* Begin Supplied passage *
# Explaining the Titanic Dataset

In this tutorial, we will walk through the most basic process of getting a variety of different explanations for model predictions on a simple dataset, the Titanic dataset. We will see which features contribute most to survival predictions for passengers who were on board the Titanic.

### In this tutorial, you will learn...
1. How to use basic Pyreal transformers required to get data model-ready
2. How to use three basic types of Pyreal Explainers
3. How to use the `visualize` module to get simple visualizations of explanations

Data source:
Kaggle. (2012). Titanic: Machine Learning from Disaster. Retrieved from https://www.kaggle.com/c/titanic/data.


## Data Preparation

We will begin by loading the data, and writing out human-readable descriptions of all features. These descriptions will be used later to make the explanations provided more useful.

Our input data includes 11 features, each referring to one passenger who was on board the Titanic. The target variable we seek to predict is whether each passenger survived or not.
* End Supplied passage *
* Begin Extracted information *
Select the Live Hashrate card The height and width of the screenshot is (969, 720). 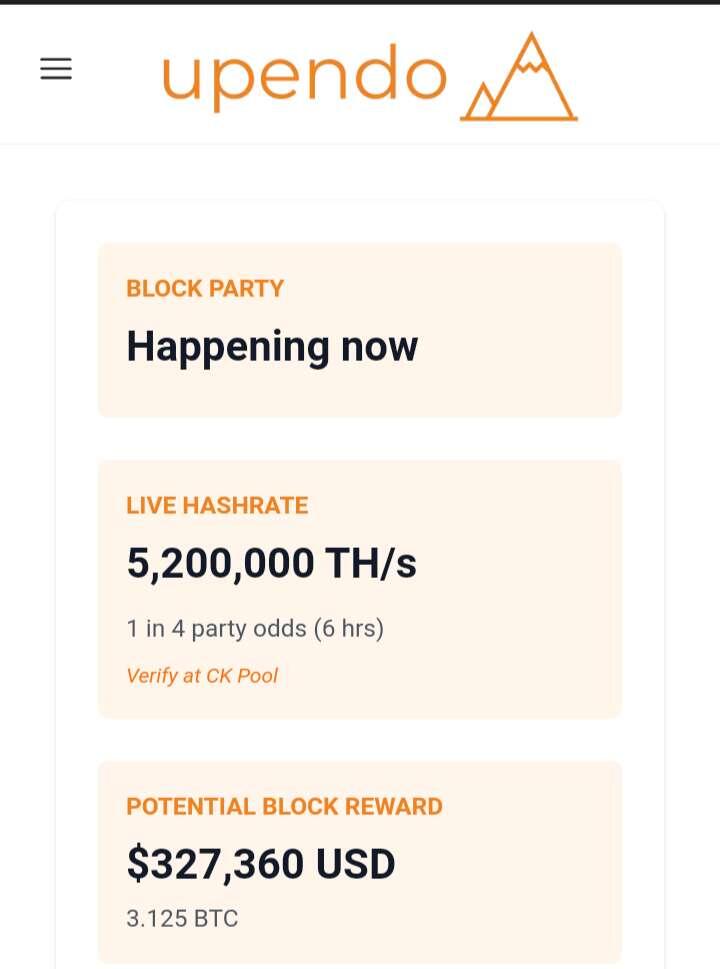[x=360, y=589]
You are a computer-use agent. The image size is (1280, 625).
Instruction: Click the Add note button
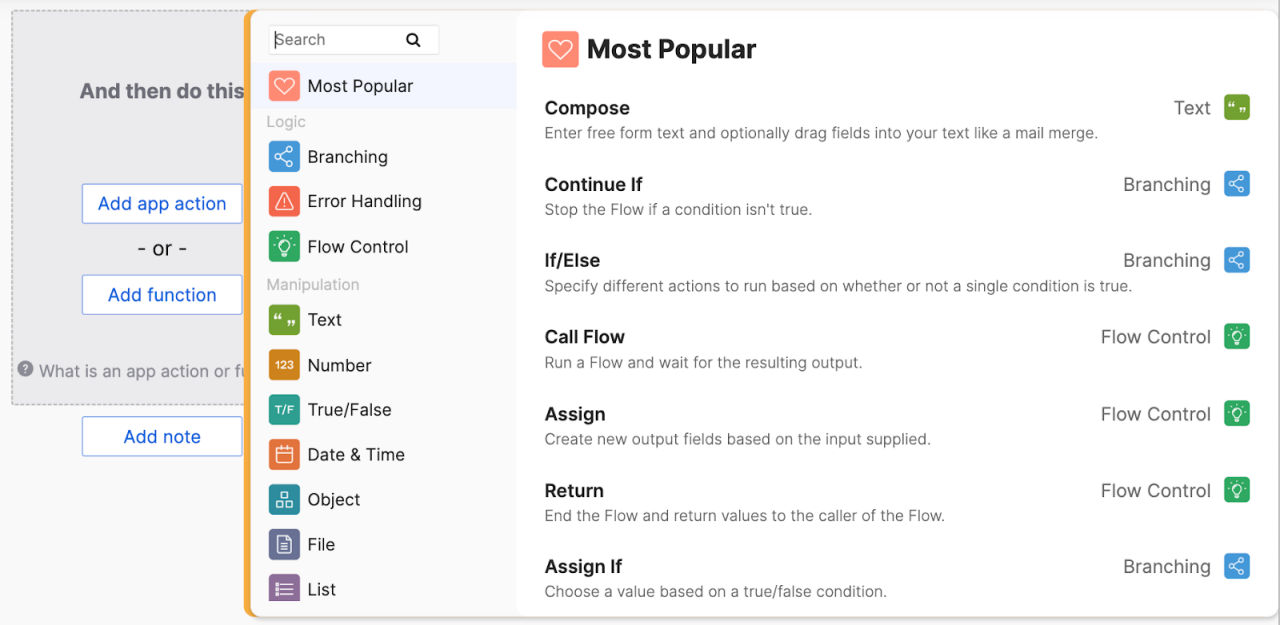[x=162, y=437]
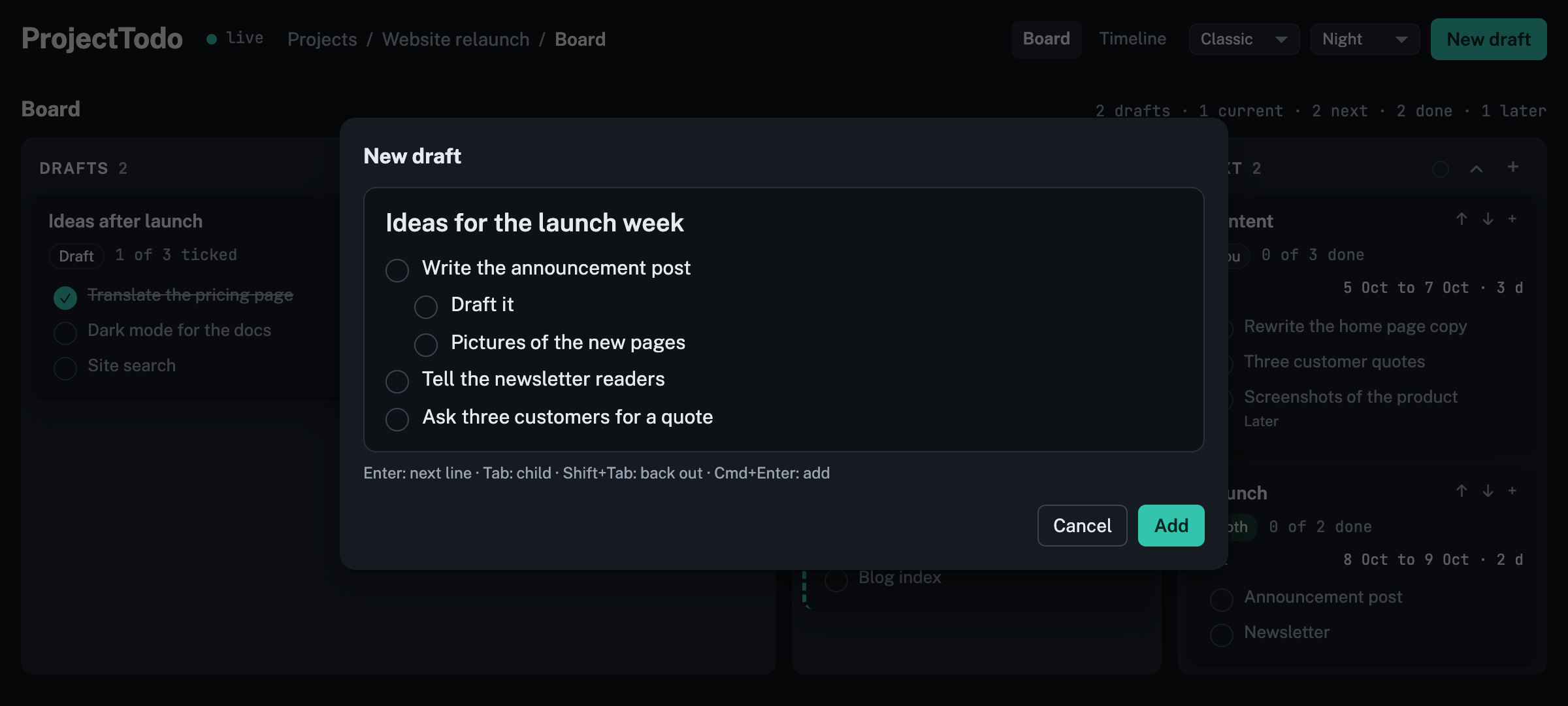This screenshot has height=706, width=1568.
Task: Open the Classic layout dropdown
Action: [x=1244, y=39]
* End Extracted information *
Set task 1
In the Titanic dataset tutorial, what target variable does the model seek to predict?
Set task 2
Write the next part of the Titanic dataset tutorial, picking up after its last sentence.

Result 1
Whether each passenger survived or not.

Result 2
In [None]:
from sklearn.model_selection import train_test_split
from pyreal.applications import titanic
import numpy as np

np.random.seed(1)

x_orig, y = titanic.load_titanic_data()

x_train_orig, x_test_orig, y_train, y_test = train_test_split(x_orig, y, test_size=.20)

feature_descriptions = {
    "PassengerId": "Passenger ID",
    "Pclass": "Ticket Class",
    "SibSp": "Number of siblings/spouses aboard",
    "Parch": "Number of parents/children aboard",
    "Ticket": "Ticket Number",
    "Fare": "Passenger Fare",
    "Cabin": "Cabin Number",
    "Embarked": "Port of Embarkment",
}

x_train_orig.head()

## Pyreal Transformers

Transformers are an essential element in both training well-performing ML models and generating useful explanations of those model.

In the follow code block, we use three types of transformers:
1. A `ColumnDropTransformer`, which removes features that are not predictive when training the model. Pyreal will set the contributions/importance of these features to zero in any resulting explanation.
2. A `MultiTypeImputer`, which imputes missing data with the mean (for numeric columns) or mode (for categorical columns) value.
3. A `OneHotEncoder`, which one-hot encodes the two categorical input features to a set of Boolean columns. These columns will be aggregated back into their categorical formats in any resulting explanation.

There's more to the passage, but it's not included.